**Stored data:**
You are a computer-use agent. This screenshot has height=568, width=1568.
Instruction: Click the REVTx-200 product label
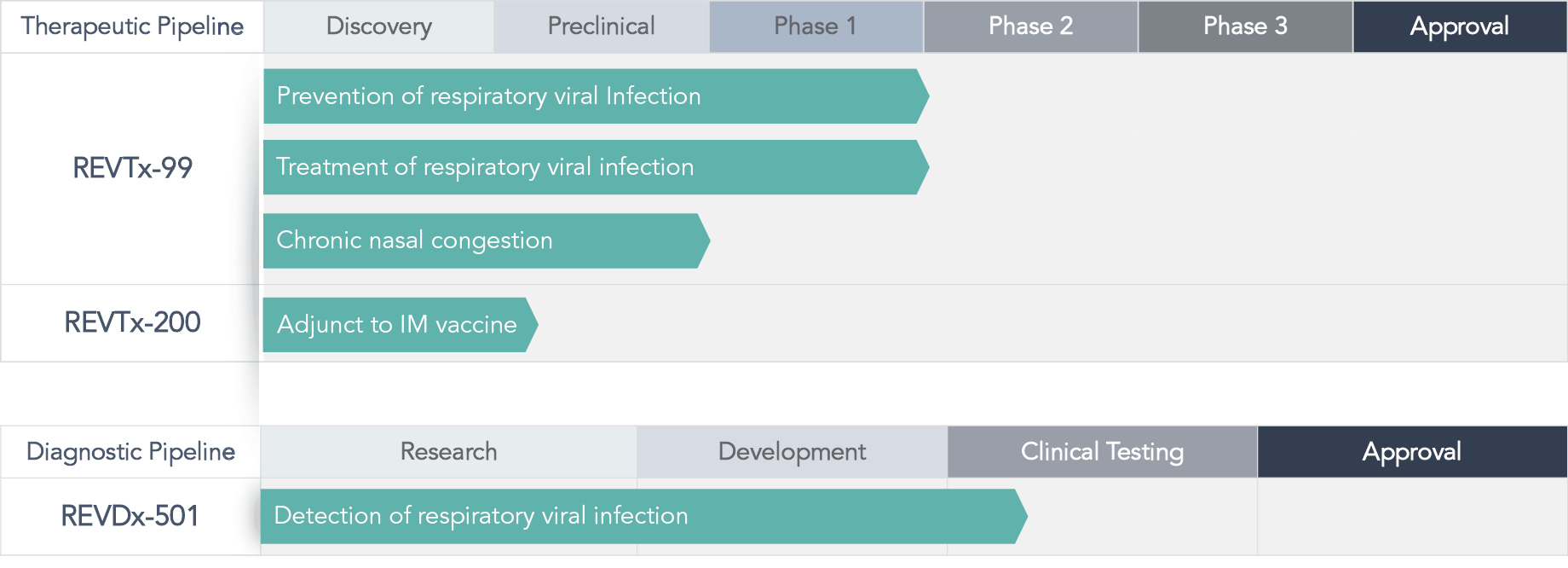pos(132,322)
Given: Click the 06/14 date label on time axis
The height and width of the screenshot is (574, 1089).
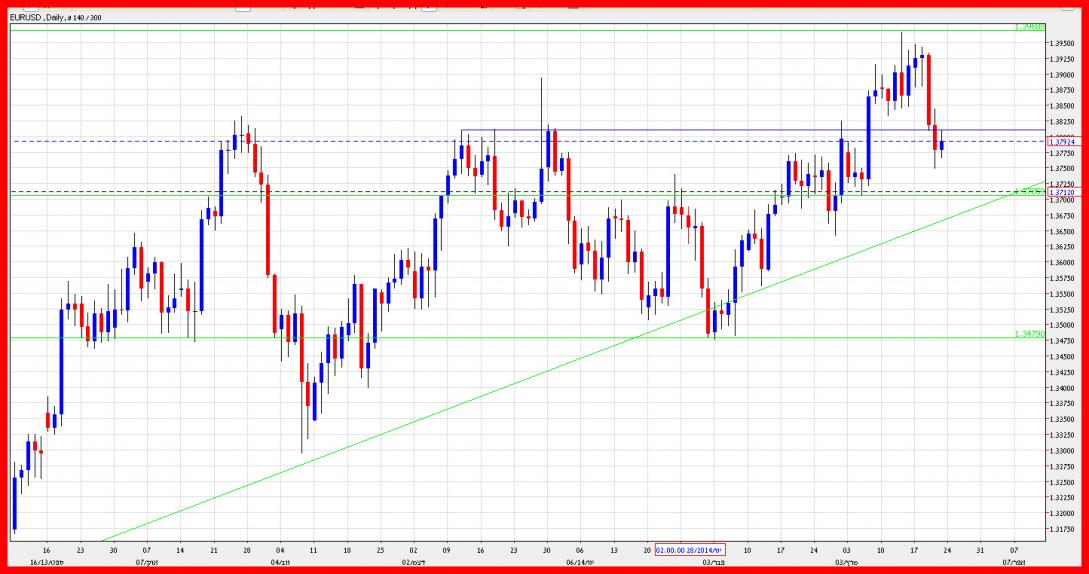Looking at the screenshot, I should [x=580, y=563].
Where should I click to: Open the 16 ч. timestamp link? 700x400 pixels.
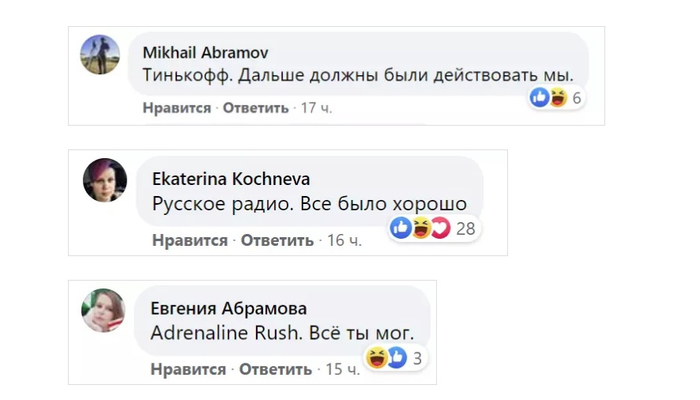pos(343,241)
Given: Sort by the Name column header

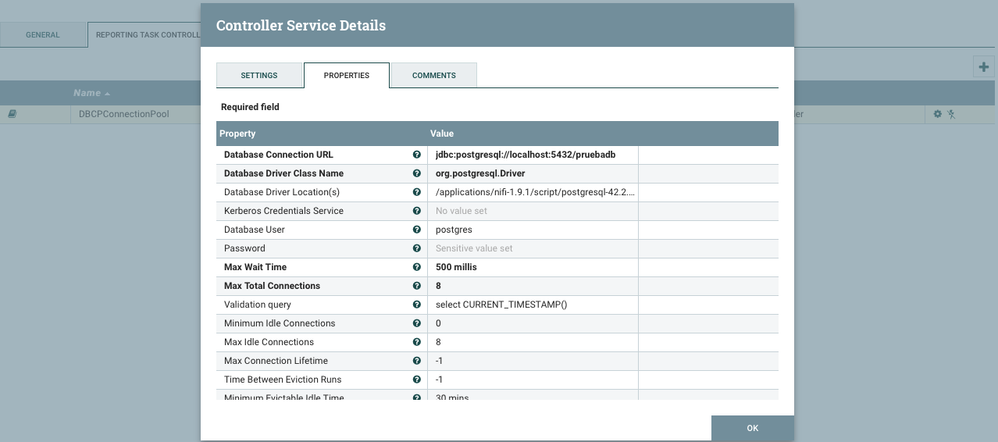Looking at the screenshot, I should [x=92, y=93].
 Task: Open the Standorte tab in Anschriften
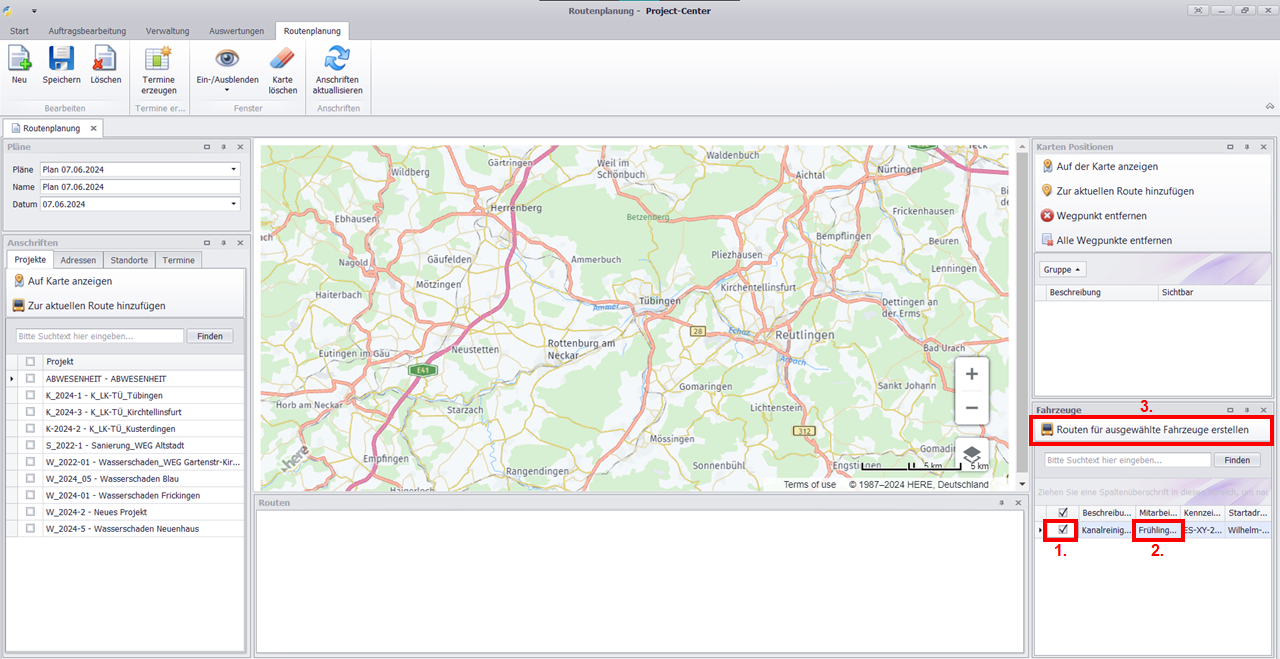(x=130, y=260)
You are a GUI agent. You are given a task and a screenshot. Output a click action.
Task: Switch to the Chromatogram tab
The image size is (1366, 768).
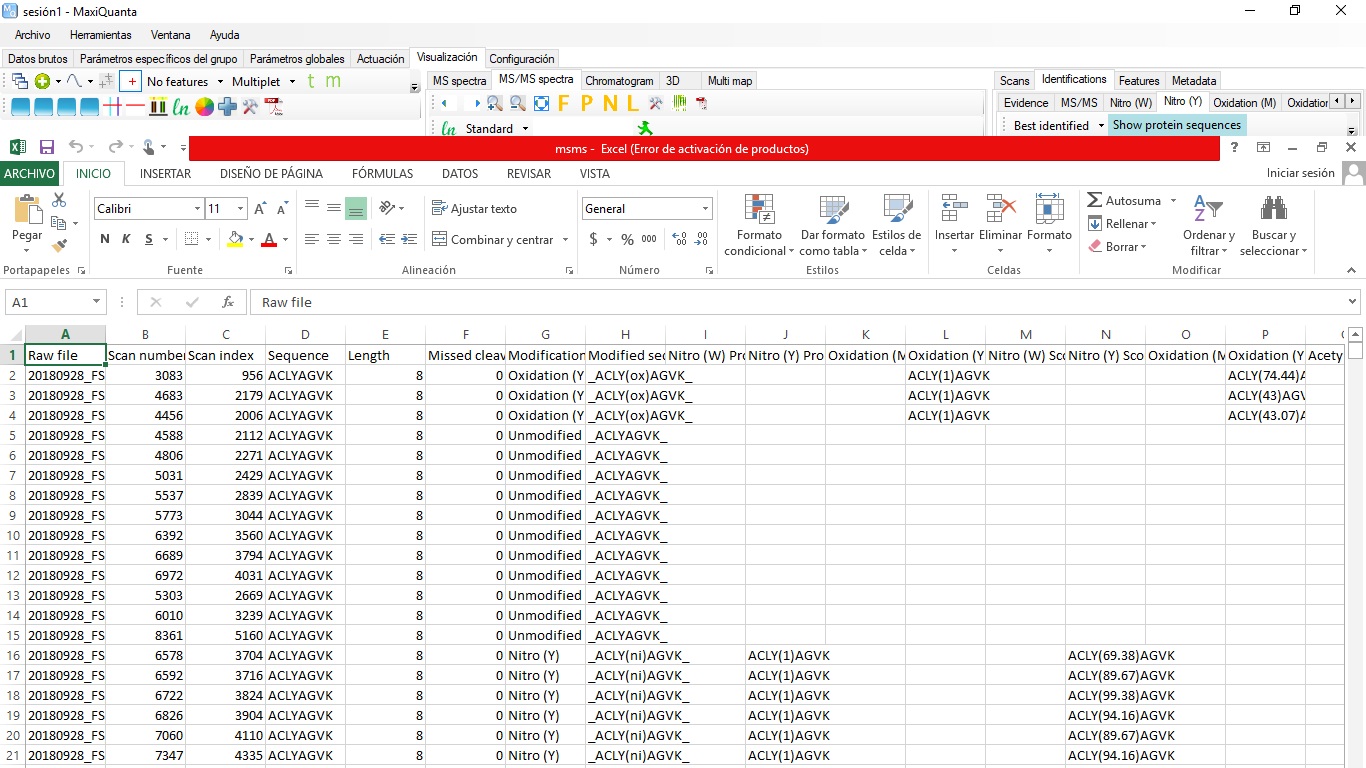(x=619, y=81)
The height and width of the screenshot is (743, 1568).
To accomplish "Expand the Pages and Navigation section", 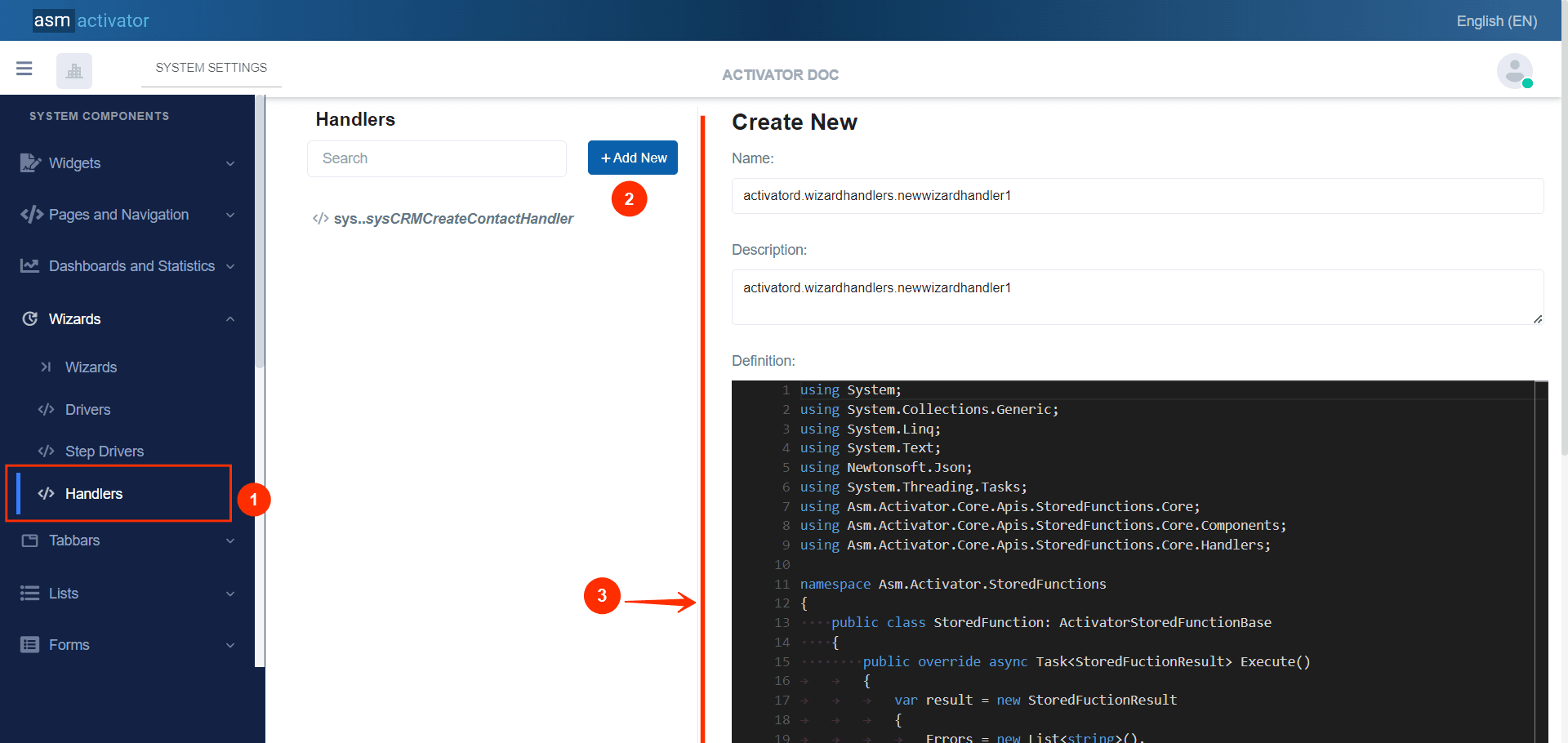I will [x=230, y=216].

**Assignment:**
What you give back must be exactly the lines from the opening line of the entries through the line holding "Given: Click the", with no pictures.

**Reply to the task:**
You are a computer-use agent. This screenshot has height=568, width=1568.
Instruction: Click the REVTx-200 product label
pos(132,322)
Given: Click the 06/14 date label on time axis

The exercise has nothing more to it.